═══ LISTED ENTRIES

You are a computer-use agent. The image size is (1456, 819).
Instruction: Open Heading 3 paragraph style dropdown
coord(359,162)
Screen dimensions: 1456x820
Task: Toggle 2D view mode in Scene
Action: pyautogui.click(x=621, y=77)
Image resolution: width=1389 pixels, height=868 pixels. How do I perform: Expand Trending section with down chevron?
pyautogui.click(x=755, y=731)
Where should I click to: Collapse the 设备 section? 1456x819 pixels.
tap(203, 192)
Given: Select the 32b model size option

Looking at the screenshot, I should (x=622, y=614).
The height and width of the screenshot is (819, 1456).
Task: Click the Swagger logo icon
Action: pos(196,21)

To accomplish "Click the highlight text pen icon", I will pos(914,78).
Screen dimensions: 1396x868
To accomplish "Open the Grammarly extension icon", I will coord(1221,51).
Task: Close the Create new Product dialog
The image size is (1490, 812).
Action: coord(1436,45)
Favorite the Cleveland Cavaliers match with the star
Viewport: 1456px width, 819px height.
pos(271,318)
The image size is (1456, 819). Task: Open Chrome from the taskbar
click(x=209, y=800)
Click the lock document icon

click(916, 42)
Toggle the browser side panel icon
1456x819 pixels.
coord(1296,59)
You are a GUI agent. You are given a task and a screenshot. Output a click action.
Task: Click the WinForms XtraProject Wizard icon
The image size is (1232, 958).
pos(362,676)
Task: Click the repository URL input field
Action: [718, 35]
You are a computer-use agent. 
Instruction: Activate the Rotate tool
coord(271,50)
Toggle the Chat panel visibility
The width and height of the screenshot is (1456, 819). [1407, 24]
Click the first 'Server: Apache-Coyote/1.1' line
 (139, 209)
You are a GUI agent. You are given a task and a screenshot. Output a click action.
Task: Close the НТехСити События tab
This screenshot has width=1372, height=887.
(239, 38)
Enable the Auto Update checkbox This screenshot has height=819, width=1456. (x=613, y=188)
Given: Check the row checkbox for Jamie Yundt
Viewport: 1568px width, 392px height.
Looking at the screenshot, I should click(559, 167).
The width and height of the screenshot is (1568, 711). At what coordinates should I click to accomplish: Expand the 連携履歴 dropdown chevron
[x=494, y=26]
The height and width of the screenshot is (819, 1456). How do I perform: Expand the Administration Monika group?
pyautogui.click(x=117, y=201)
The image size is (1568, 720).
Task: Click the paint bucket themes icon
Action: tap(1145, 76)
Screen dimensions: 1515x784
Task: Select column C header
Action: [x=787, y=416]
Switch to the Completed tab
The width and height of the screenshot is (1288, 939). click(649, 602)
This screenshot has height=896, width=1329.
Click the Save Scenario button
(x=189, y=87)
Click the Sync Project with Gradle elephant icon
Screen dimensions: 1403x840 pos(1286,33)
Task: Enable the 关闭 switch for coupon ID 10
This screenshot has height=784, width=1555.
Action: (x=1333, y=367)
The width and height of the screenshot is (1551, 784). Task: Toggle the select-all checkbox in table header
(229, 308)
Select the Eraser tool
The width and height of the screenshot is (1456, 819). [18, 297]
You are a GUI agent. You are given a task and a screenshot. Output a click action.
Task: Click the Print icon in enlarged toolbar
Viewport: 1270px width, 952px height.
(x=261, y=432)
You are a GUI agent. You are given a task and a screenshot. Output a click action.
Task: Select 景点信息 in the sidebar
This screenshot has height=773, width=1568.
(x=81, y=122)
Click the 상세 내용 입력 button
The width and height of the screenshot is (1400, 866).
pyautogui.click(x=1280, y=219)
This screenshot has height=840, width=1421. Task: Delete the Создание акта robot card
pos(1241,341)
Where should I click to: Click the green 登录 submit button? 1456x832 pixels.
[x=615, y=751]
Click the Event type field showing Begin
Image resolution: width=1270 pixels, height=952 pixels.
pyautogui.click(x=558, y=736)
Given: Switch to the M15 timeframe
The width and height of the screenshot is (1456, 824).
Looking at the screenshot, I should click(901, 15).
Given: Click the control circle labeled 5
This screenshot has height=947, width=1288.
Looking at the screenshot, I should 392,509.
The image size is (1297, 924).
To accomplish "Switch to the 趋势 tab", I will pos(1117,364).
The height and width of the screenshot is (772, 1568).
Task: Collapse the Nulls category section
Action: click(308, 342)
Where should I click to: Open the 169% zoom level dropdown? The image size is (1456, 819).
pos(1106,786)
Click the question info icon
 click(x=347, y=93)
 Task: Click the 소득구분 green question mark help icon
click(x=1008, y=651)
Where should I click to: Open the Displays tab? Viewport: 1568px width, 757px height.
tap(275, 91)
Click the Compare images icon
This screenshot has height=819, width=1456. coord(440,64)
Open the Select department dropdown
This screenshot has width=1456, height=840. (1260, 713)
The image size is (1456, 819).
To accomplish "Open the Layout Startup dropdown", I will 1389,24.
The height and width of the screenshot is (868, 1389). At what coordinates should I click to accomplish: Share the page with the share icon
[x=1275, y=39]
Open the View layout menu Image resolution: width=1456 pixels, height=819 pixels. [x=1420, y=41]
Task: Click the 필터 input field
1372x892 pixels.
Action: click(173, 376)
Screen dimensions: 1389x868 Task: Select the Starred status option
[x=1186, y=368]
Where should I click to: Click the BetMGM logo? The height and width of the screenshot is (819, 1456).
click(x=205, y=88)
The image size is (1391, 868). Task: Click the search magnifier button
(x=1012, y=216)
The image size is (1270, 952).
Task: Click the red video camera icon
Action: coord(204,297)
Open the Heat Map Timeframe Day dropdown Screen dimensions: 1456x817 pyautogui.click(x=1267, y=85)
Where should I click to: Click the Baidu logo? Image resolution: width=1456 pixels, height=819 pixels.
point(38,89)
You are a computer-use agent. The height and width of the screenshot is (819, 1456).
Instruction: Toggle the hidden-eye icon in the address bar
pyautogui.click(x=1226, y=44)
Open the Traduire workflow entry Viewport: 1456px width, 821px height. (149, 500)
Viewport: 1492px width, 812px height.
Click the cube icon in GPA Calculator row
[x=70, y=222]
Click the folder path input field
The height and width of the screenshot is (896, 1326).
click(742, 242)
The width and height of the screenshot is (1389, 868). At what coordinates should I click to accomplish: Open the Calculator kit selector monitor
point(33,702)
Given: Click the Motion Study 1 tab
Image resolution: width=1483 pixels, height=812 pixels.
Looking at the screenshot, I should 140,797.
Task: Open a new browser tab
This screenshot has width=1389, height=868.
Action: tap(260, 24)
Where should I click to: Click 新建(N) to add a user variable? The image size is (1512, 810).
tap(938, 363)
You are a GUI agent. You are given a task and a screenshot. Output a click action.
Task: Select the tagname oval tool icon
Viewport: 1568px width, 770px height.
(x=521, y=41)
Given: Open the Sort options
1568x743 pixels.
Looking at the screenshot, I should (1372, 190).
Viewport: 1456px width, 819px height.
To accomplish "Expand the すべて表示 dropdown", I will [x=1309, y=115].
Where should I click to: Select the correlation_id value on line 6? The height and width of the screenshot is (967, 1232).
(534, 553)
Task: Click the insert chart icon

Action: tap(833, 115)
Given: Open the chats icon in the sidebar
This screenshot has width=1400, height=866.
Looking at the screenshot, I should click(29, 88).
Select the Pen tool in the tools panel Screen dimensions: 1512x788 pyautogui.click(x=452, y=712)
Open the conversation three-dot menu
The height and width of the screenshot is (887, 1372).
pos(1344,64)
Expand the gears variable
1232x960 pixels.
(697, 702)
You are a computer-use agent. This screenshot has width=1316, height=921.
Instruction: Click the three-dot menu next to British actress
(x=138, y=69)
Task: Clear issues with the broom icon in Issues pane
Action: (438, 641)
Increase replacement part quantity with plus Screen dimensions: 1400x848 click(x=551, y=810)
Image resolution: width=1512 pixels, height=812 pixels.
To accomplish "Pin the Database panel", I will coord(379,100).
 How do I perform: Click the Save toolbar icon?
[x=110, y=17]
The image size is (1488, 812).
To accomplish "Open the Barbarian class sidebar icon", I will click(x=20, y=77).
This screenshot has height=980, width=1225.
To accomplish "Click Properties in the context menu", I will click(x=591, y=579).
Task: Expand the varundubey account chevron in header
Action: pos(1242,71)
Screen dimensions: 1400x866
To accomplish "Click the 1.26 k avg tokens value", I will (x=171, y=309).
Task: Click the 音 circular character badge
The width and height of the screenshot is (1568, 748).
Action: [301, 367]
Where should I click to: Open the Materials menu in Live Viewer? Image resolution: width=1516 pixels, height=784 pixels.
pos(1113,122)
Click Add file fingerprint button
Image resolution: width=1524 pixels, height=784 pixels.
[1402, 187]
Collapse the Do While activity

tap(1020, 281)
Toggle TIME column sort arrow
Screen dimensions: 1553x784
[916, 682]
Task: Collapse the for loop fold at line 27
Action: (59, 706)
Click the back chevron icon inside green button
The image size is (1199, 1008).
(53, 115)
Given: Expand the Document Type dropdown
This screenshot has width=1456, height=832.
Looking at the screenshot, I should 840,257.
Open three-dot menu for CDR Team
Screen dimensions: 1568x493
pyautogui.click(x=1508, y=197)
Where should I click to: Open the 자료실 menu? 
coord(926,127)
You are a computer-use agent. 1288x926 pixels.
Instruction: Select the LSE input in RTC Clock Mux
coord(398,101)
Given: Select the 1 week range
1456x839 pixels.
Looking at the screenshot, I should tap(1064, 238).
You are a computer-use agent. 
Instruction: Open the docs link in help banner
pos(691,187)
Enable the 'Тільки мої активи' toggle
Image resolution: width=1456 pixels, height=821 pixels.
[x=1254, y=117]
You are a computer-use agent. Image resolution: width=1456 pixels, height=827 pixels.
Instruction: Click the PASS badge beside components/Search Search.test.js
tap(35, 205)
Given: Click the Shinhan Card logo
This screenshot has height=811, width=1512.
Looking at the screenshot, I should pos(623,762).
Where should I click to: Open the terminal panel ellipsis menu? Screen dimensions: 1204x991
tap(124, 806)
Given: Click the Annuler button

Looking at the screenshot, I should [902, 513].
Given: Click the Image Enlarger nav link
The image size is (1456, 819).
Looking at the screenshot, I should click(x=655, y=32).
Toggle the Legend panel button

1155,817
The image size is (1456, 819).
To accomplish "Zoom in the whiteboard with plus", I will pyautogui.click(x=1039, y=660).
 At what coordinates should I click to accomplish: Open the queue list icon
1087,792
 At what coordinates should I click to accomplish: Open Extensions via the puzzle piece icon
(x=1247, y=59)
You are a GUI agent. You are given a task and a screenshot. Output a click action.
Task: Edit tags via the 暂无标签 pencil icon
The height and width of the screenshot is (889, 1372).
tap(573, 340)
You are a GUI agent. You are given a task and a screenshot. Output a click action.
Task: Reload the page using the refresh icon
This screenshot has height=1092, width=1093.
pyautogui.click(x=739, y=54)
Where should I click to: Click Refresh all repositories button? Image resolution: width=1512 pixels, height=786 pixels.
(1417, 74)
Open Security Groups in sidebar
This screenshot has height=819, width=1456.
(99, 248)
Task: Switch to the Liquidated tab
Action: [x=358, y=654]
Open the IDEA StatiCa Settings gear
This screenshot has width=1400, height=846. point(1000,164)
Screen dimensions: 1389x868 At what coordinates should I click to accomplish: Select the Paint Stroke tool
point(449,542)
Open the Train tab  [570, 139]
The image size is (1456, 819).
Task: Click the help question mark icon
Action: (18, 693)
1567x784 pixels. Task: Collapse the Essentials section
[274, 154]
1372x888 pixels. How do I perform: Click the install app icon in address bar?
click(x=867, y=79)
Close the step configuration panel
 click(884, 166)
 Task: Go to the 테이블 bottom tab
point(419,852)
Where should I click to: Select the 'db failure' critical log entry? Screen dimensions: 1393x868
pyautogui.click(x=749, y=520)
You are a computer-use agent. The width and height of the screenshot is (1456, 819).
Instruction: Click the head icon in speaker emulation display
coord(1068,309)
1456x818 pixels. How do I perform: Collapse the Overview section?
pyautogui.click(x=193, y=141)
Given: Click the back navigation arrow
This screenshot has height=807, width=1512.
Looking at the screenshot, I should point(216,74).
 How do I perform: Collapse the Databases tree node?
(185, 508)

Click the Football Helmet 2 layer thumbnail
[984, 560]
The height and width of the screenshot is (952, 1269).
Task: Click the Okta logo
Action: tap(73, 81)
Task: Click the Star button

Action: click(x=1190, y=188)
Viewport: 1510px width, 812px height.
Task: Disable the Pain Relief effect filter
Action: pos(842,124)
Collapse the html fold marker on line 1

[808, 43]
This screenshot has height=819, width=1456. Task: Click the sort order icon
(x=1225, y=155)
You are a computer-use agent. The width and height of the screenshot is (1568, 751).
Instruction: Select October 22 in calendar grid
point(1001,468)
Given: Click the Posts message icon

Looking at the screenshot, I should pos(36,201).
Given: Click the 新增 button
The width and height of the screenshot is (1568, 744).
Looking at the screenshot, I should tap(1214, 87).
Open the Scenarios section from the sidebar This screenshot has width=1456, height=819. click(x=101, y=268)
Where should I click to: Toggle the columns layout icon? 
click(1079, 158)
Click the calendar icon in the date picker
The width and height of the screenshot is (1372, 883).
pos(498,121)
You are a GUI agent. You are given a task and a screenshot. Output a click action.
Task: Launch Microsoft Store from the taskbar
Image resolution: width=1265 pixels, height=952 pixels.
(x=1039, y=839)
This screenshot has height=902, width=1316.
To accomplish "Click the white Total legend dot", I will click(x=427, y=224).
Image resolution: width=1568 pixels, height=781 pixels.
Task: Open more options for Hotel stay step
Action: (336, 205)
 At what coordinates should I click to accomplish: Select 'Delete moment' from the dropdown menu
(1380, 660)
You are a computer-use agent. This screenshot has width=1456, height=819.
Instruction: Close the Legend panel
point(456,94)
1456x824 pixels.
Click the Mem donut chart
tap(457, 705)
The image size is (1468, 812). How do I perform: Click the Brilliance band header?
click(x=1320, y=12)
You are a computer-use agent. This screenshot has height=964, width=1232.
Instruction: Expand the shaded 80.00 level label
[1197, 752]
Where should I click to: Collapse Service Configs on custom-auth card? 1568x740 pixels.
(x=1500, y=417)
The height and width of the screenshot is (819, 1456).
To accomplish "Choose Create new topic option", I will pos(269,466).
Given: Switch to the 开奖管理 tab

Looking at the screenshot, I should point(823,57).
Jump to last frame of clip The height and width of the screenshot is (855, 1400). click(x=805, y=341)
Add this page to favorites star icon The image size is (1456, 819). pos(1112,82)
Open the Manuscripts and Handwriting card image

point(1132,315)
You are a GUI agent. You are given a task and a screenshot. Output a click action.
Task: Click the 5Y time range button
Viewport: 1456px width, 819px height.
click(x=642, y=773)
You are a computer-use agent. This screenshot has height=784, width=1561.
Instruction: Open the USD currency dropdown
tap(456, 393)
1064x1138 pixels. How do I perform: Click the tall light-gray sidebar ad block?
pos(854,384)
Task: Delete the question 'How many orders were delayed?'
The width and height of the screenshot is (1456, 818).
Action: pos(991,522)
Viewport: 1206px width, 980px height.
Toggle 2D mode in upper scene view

══════

▶ EXERCISE PROMPT:
Only a verbatim transcription of the lines from the one containing "The width and height of the screenshot is (1456, 818)." through the last line of the records counts as the answer.

▶ PROBLEM SOLUTION:
The width and height of the screenshot is (1456, 818).
Action: pos(991,522)
Viewport: 1206px width, 980px height.
Toggle 2D mode in upper scene view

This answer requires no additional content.